======== Exercise data

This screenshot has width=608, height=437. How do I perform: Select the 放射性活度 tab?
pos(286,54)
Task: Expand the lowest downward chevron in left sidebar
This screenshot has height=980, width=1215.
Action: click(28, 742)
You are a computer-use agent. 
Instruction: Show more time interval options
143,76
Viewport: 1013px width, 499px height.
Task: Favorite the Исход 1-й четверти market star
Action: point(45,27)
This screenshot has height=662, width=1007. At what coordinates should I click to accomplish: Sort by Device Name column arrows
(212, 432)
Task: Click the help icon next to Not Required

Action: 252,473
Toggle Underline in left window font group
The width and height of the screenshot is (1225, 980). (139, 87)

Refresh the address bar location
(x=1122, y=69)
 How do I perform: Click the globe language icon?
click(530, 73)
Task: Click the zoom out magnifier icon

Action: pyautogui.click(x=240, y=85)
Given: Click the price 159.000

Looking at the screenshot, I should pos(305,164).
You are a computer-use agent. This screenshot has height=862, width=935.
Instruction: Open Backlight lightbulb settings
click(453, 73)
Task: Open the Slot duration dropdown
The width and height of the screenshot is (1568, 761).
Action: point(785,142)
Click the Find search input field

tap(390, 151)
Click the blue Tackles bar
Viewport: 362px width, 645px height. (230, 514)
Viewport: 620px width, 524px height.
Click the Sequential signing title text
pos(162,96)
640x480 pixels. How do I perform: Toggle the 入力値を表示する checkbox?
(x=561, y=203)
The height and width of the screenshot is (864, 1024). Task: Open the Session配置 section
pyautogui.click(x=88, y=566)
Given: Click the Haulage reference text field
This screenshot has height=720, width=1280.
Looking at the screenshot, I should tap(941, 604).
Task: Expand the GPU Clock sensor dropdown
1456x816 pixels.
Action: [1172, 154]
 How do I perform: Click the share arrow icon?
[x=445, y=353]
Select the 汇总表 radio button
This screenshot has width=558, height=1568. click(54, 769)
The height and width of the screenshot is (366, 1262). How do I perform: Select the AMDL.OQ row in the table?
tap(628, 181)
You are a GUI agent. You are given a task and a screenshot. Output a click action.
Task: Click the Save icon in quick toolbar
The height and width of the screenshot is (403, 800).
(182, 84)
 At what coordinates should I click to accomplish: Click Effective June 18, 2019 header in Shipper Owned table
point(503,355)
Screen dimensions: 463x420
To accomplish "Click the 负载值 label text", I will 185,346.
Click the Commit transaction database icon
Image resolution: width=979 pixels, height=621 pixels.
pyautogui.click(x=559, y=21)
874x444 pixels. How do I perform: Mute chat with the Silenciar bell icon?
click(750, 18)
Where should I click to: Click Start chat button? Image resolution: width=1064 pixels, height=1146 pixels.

================

Work item: Pull every line containing "agent" from the entries above and copy it.

Exercise solution:
You are a computer-use agent. 
You are a computer-use agent. This screenshot has height=862, width=935.
You are a GUI agent. You are given a task and a screenshot. Output a click action.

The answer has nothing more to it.